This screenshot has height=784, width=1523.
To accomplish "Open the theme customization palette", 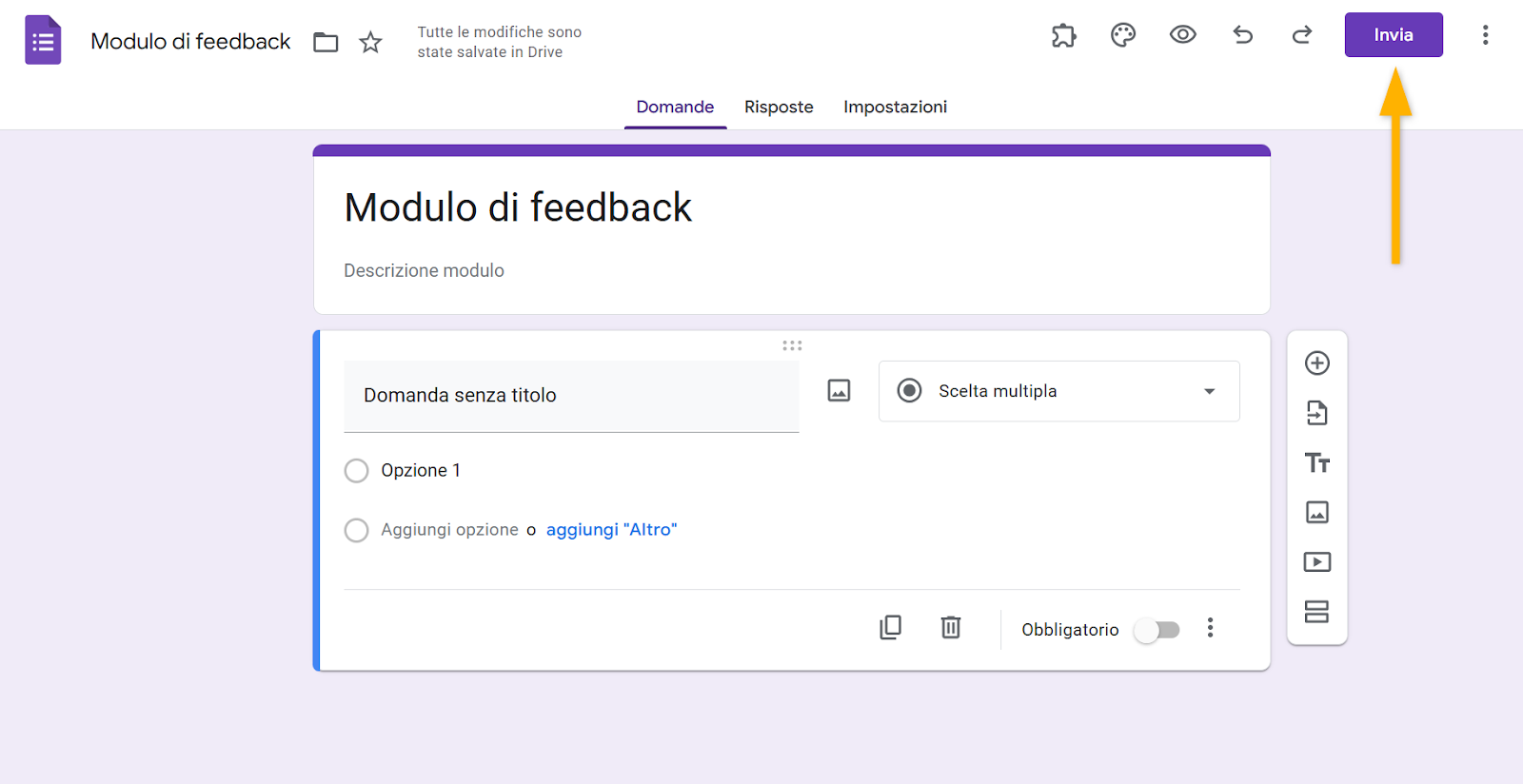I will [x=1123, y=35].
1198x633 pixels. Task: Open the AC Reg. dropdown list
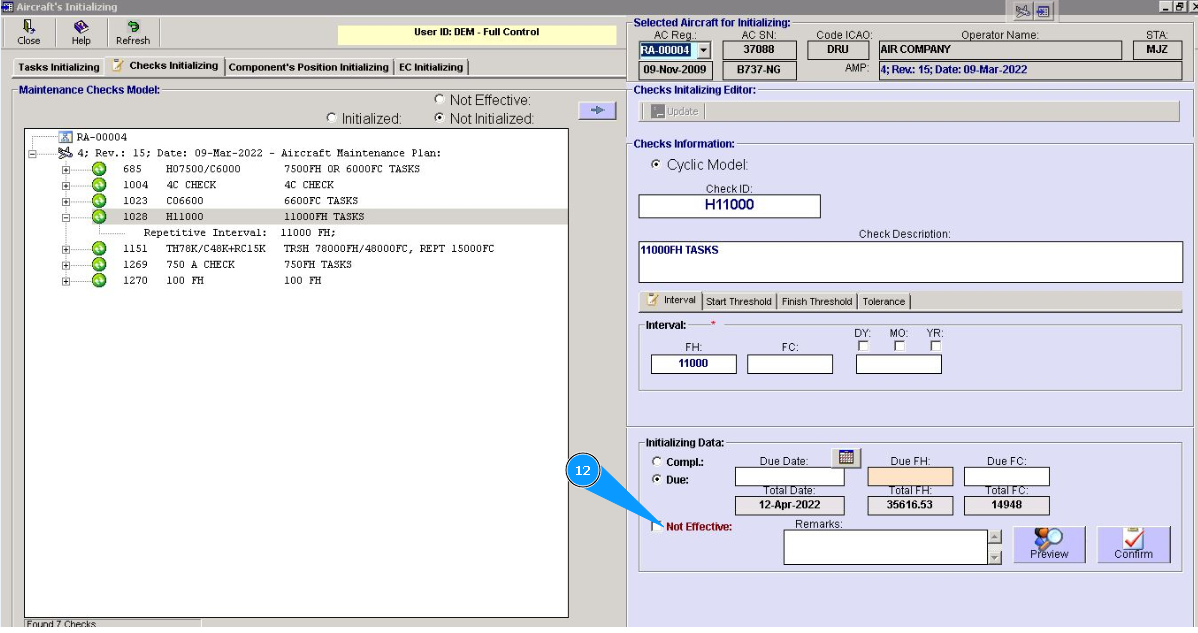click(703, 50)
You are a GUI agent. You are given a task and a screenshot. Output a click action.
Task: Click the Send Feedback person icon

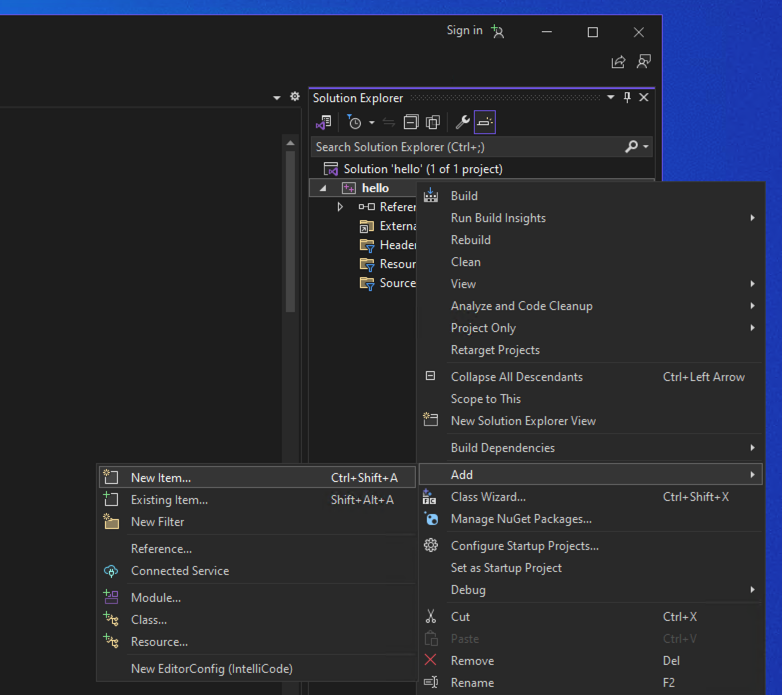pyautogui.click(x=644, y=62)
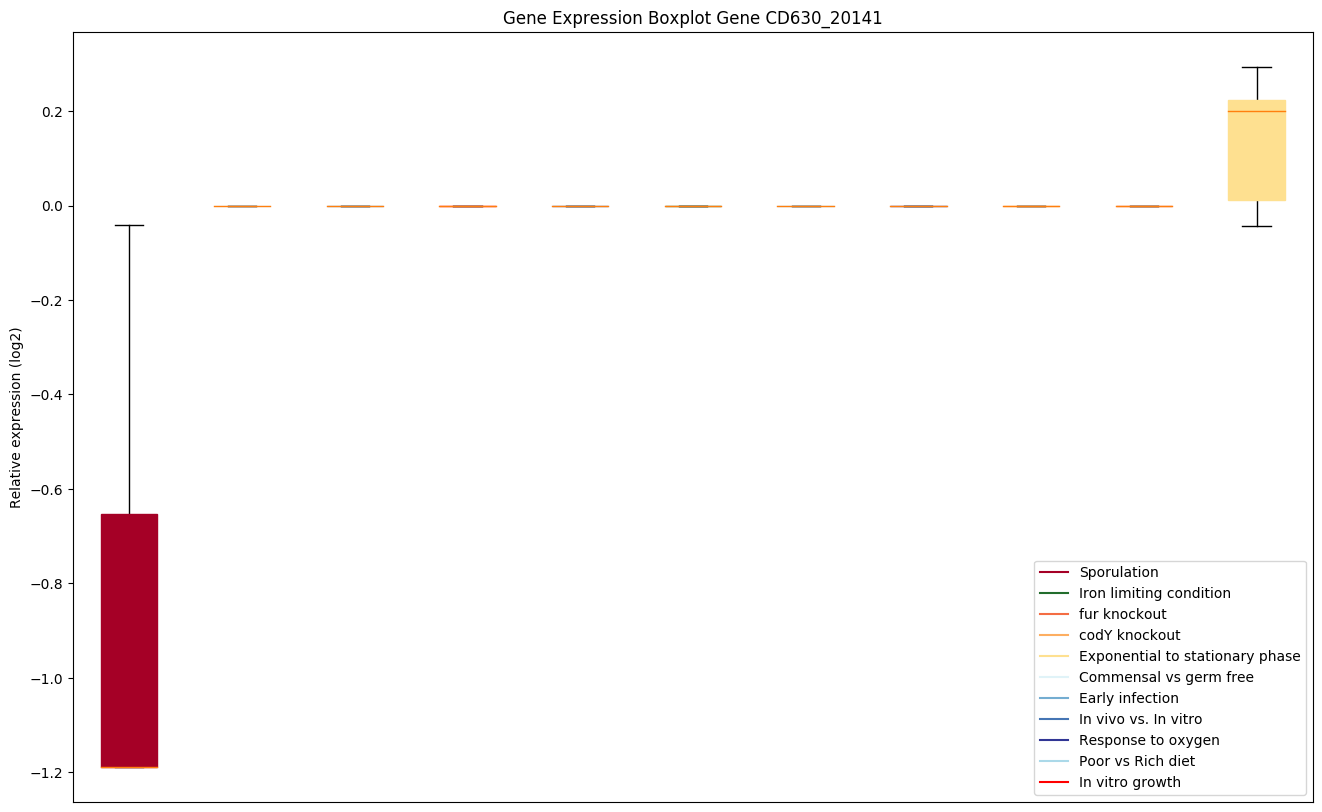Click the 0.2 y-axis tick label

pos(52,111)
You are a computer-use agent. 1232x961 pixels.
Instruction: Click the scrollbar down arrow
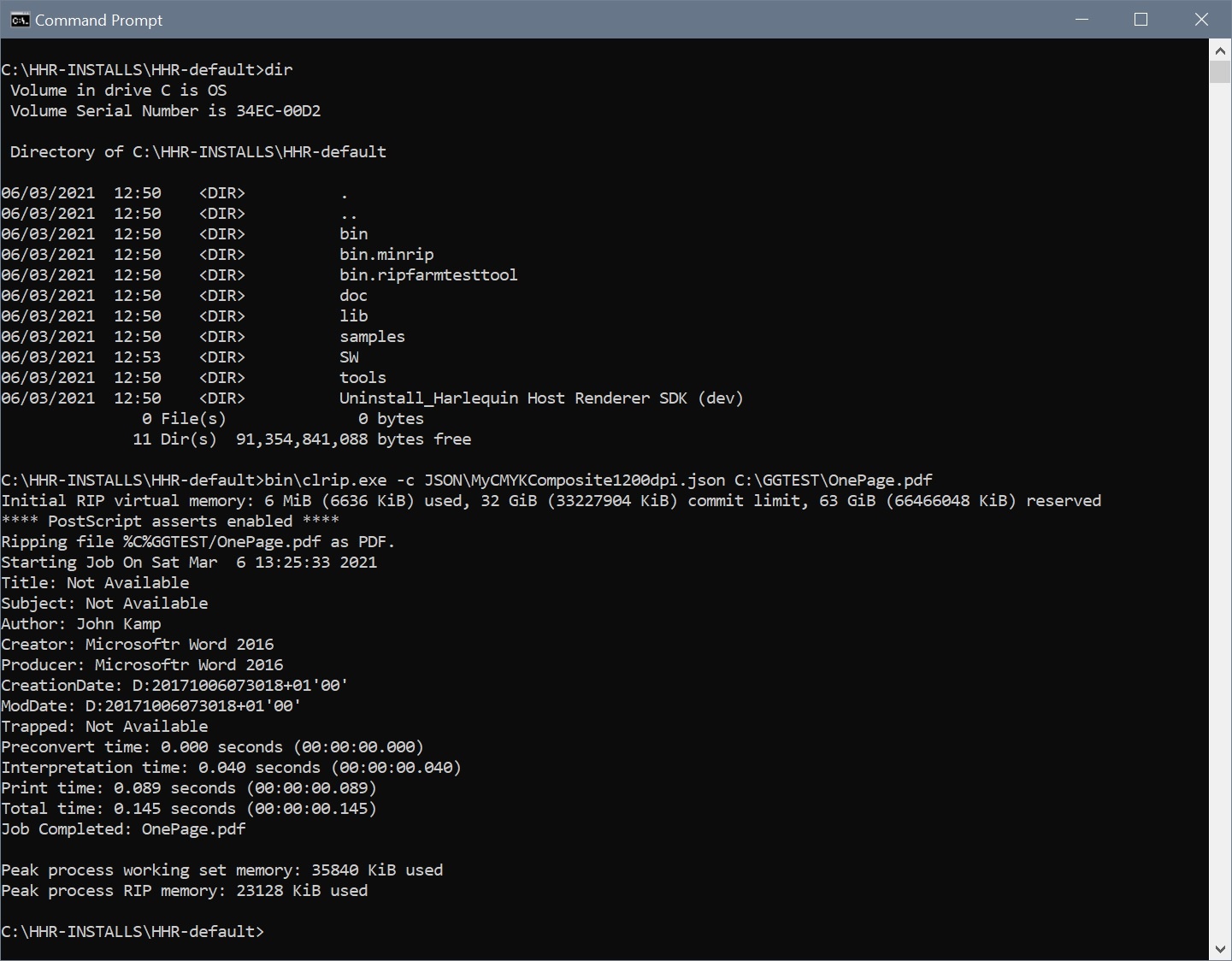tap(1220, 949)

• WORK ORDER
Every line between the one containing "1198x633 pixels. Task: Open" and the last line of the data above, both included, should be copied exactly, but not the pictures.

• ANSWER TO THE EXERCISE
1198x633 pixels. Task: Open the AC Reg. dropdown list
click(703, 50)
You are a GUI agent. You are given a task and a screenshot. Output a click action.
Task: Click the Send Feedback person icon

pyautogui.click(x=644, y=62)
Click the 0.2 y-axis tick label

pos(52,111)
You are a computer-use agent. 1232x961 pixels.
Instruction: Click the scrollbar down arrow
tap(1220, 949)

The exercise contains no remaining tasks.